Your assignment
Copy word for word, and only, the lines below from the one with "Instruction: Open the Events topic" through the last.

Segment Start: Source material

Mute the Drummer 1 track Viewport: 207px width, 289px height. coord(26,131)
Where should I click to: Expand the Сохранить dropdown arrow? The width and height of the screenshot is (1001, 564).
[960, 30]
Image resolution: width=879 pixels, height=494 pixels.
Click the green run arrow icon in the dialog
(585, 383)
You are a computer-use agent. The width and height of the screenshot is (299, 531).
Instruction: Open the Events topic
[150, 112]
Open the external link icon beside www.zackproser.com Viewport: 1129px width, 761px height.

Segment End: Source material

Result of this exercise
Instruction: Open the Events topic
[150, 112]
Open the external link icon beside www.zackproser.com Viewport: 1129px width, 761px height.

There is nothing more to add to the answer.